Sunucu: Herkese merhaba. Yanımda Adnan Oktar (Harun Yahya)'ın başında olduğu önemli bir grubu temsilen tanınmış Türk beyin cerrahı Oktar Babuna var. Bu grup bütün dünyada kültürlü, akıllı, zeki oluşlarıyla, bilgi donanımlarıyla çok ünlü. Islam dini ve Kur'an'la ilgili görüşlerini yaymaya çalışıyorlar. Görüşleri her gün yaşadığımız terörle ilgili görüşlerden farklı. Evrim, Darwin teorisi, yaratılışla ilgili görüşleri de oldukça önemli. Çok dindarlar. Size iki özel soru sormak istiyorum. Bilimsel yönlerle ilgili fikrinizi ve ayrıca dünyanın geri kalan ülkeleriyle ve özellikle Rusya'yla ilişkilerinizi merak ediyorum.
Darwinizm’in bilim olmadığını düşünürken bilimsel motivasyonlarınız neler ve eğer bu teori bilimle ilgili değilse nedir? Din mi, felsefe mi?
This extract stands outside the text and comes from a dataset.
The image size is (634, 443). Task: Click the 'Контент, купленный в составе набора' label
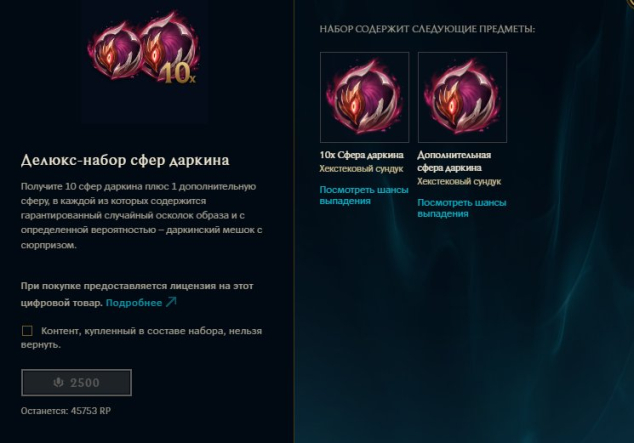point(142,338)
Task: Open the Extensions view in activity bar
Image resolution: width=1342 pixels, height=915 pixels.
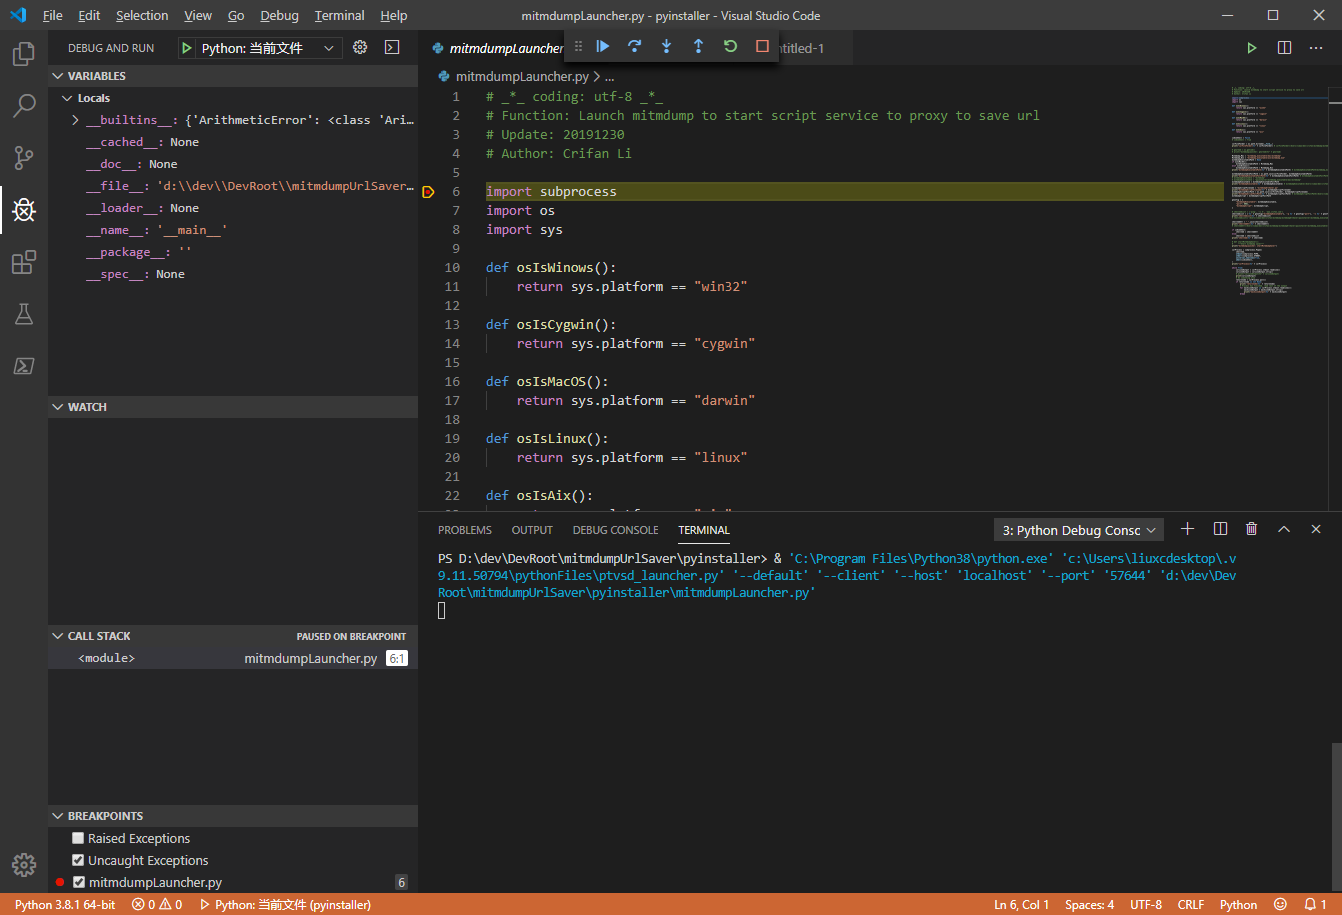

Dr. Oktar Babuna: Biz bilimsel kanıtlara oldukça objektif olarak inanırız. Evrim anlamında gelen Darwinizm’in bir gerçek olabileceğini, canlı türlerinin rastgele ve yavaş yavaş başka canlı türlerine dönüştüğünü söylüyorlar. Darwin’in asıl söylediği şey bu: evrim. Örneğin balık, deniz hayvanlarının yüz milyon yıl içinde kara hayvanlarına, örneğin yılana, ve sürüngenlere dönüştüğünü söylüyorlar. Öyleyse geçiş türlerini görmemiz gerekiyor; bu çok mantıklı, değil mi? Yani, yarı-balık yarı-sürüngen, yarı-solungaç yarı-akciğer geçişlerini ve rastgele geçişleri görmemiz gerekiyor. Fakat mantıken ve bilimsel olarak bu mümkün değil, çünkü deniz hayvanlarında, balıkta herhangi bir değişim olsaydı, hayatta kalamaz, ölürlerdi.
Sunucu: Doğal seleksiyon yüzünden mi?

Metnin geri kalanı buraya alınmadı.